Indian translator (1748–1806)

Mir Amman (1748–1806) was an employee of Fort William College at Calcutta, variously also known as Mir Amman of Delhi, Mir Amman of Dilhi, Mir Amman Dihlavi, and Meer Ummun.

He was best known for his translation of Amir Khusro's classic epic Qissa Chahar Dervish (The Tale of the Four Dervishes). His translation is considered classic literature itself for its use of contemporary Urdu, and was done on the request of John Borthwick Gilchrist, an English scholar of literature of those days. It in turn was widely translated into English during the 19th century and even Malay in the 1840s.

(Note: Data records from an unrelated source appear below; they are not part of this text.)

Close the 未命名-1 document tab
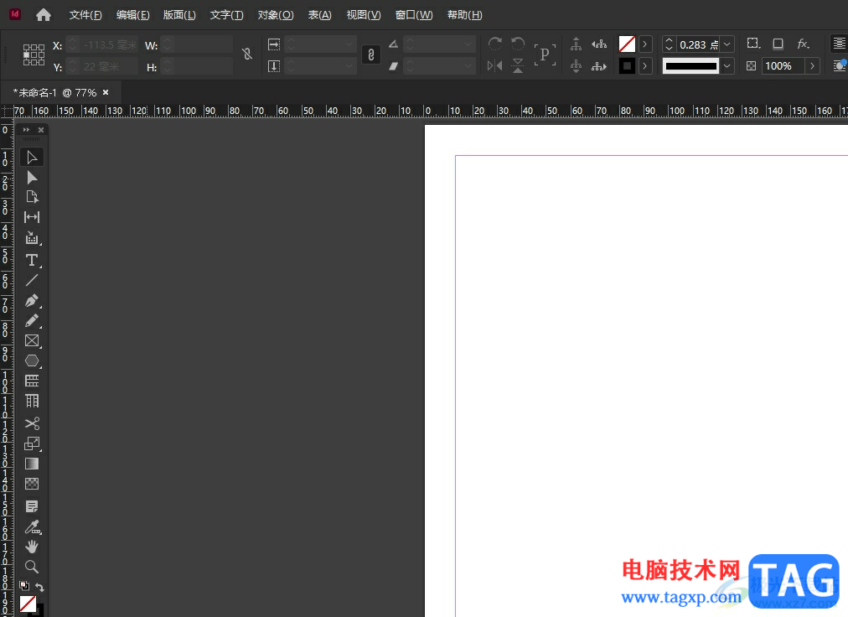Screen dimensions: 848x617 pyautogui.click(x=106, y=92)
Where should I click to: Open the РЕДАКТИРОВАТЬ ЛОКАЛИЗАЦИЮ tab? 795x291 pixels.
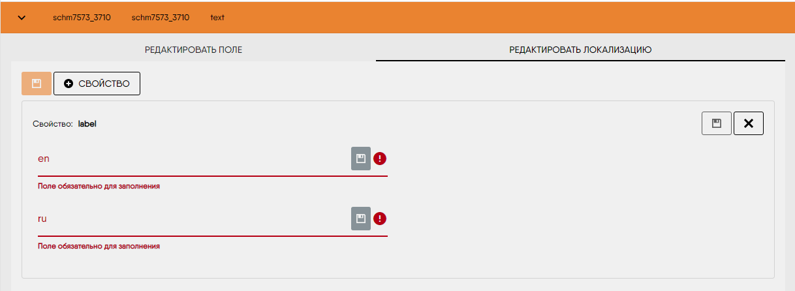click(580, 50)
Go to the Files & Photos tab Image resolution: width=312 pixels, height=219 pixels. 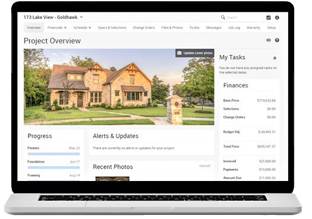pos(172,28)

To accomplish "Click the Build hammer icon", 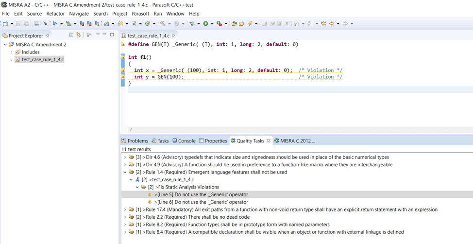I will tap(163, 23).
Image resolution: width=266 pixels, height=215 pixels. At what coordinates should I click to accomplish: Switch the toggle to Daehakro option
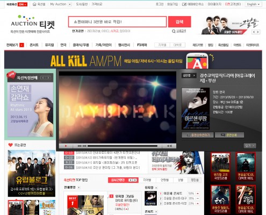177,45
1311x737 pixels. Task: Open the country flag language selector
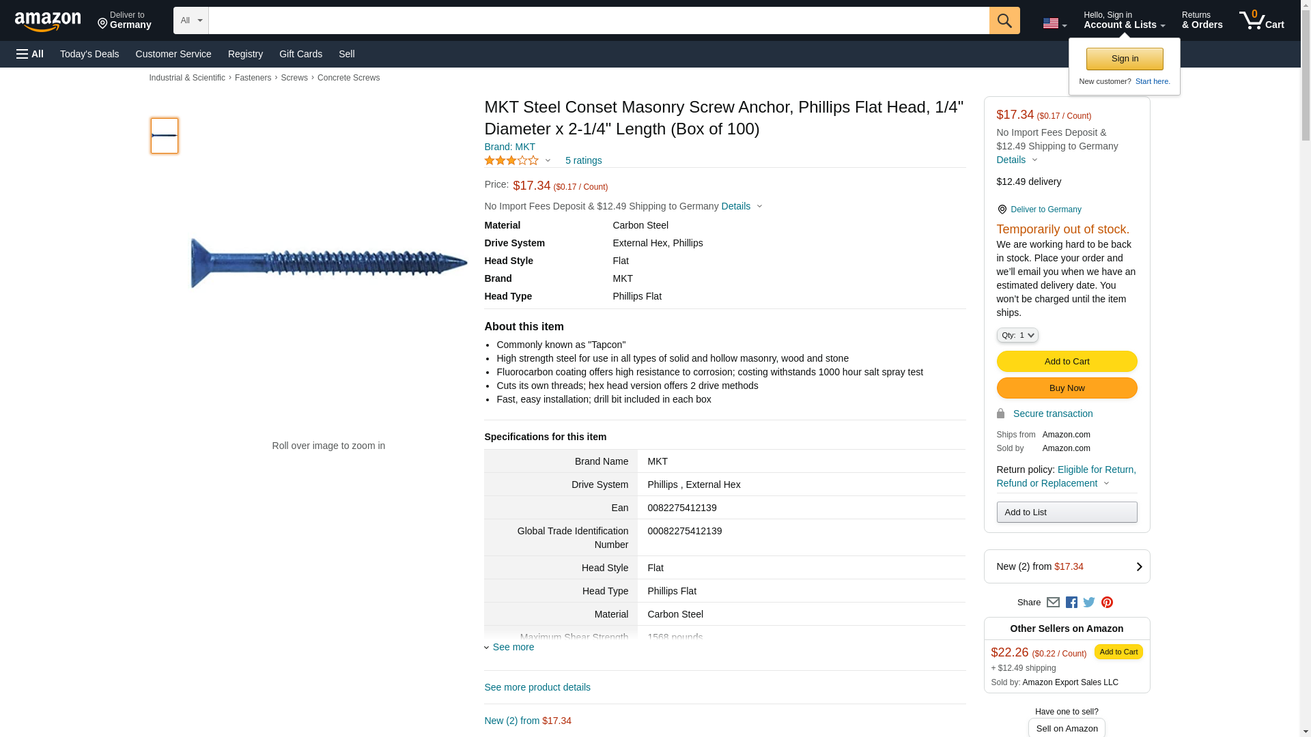coord(1054,23)
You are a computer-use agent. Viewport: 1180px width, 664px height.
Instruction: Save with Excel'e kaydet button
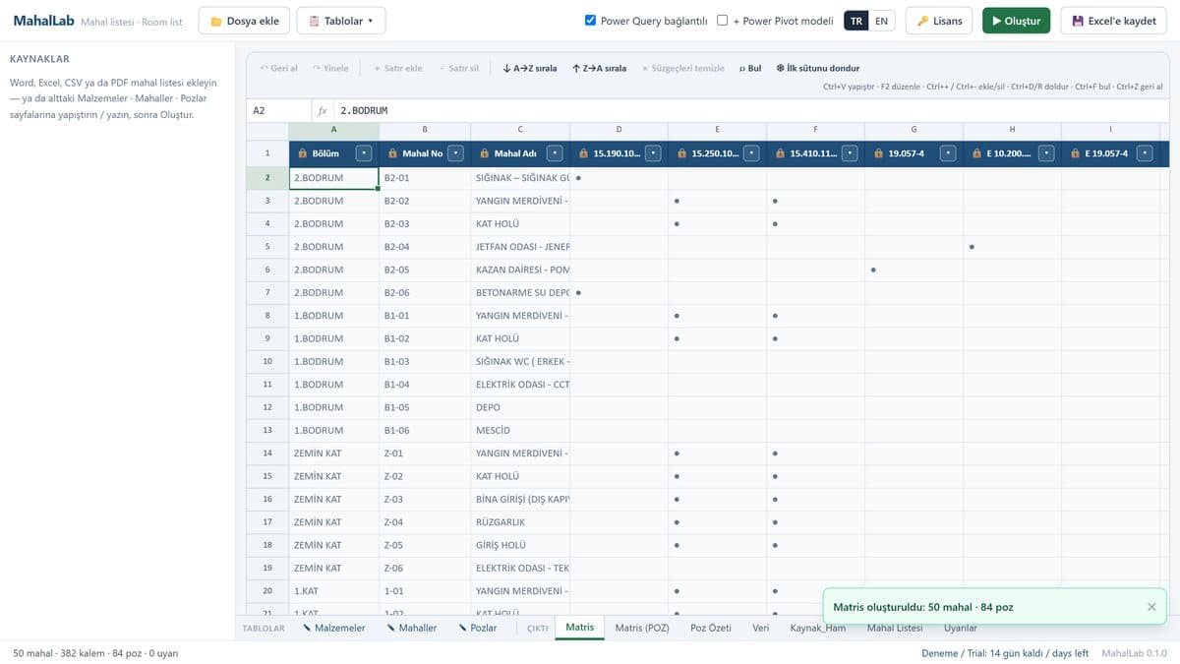(1113, 21)
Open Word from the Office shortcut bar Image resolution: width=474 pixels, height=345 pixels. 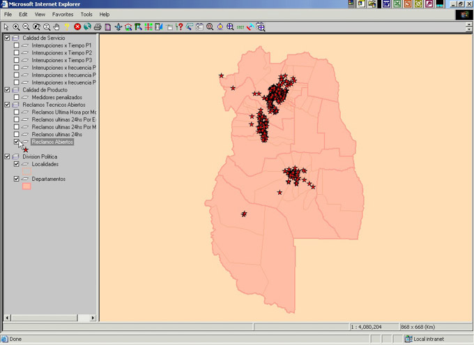(x=387, y=4)
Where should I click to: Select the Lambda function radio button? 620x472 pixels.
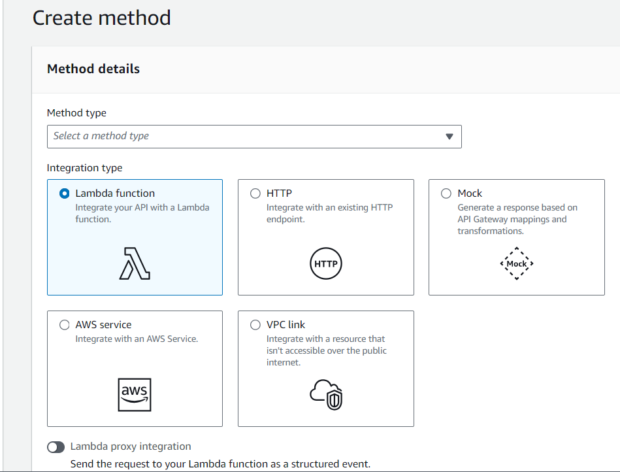pyautogui.click(x=65, y=194)
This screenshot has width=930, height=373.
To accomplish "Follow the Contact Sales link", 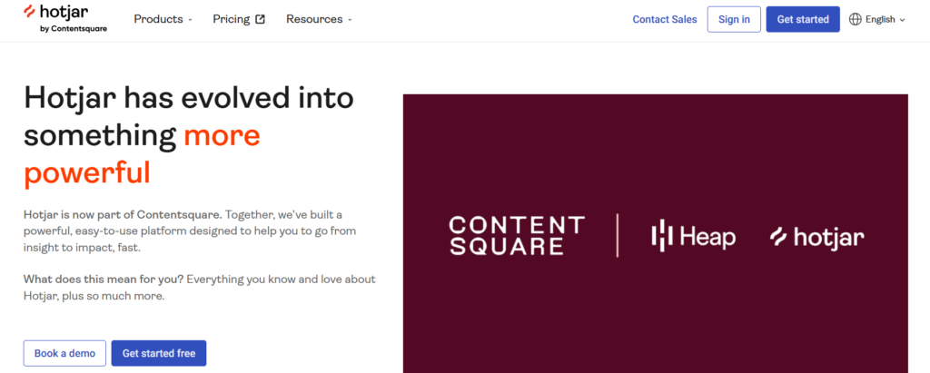I will pos(665,20).
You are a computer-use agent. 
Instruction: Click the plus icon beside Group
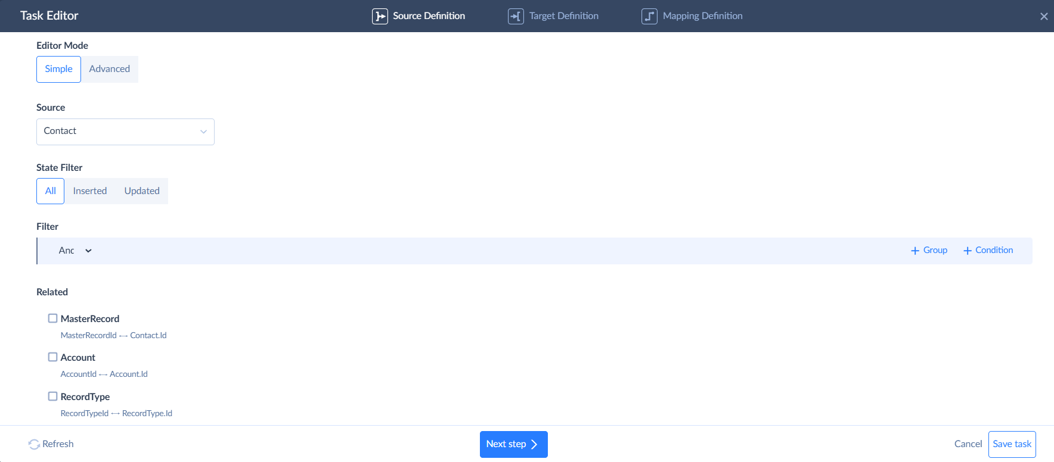point(915,251)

==Partial publishing history==
- Bagh o Buhar, a Translation into the Hindoostanee Tongue of the Celebrated Persian Tale "Qissui Chuhar Durwesh," by Meer Ummun, under the superintendence of J. Gilchrist, Calcutta, 1804. This version was reissued as follows: 2nd edition, Calcutta 1813; 3rd edition, Calcutta 1824. Other editions: Cawnpore 1833; Calcutta 1834; Madras 1840; Calcutta 1847; Cawnpore 1860; Calcutta 1863; Delhi 1882; etc.
- Bāgh o Buhār; consisting of entertaining Tales in the Hindûstǎni Language. By Mir Amman of Dihli, one of the learned Natives formerly attached to the College of Fort Williams at Calcutta. A new Edition, carefully collated with original Manuscripts. . . . to which is added a Vocabulary of all the Words occurring in the Work, Duncan Forbes, London, 1846. Also reissued in multiple later editions and revisions.
- The Bagh-o-Behar, Translated into English, for the Use of Students, W. C. Hollings, W. Thacker & Co., St. Andrews Library, Calcutta, and London, 1851.
- The Bāgh o Bahār, or the Garden and the Spring; being the Adventures of King Āzād Bakht, and the Four Derweshes; literally translated from the Urdú of Mir Amman, of Delhi. With copious explanatory Notes, and an introductory Preface, Edward B. Eastwick, London : Sampson Low & Marston, 1852.
- The Hindústáni Text of Mír Amman, Edited in Roman Type, with Notes and an introductory Chapter on the Use of the Roman Character in Oriental Languages, M. Williams, London, 1859.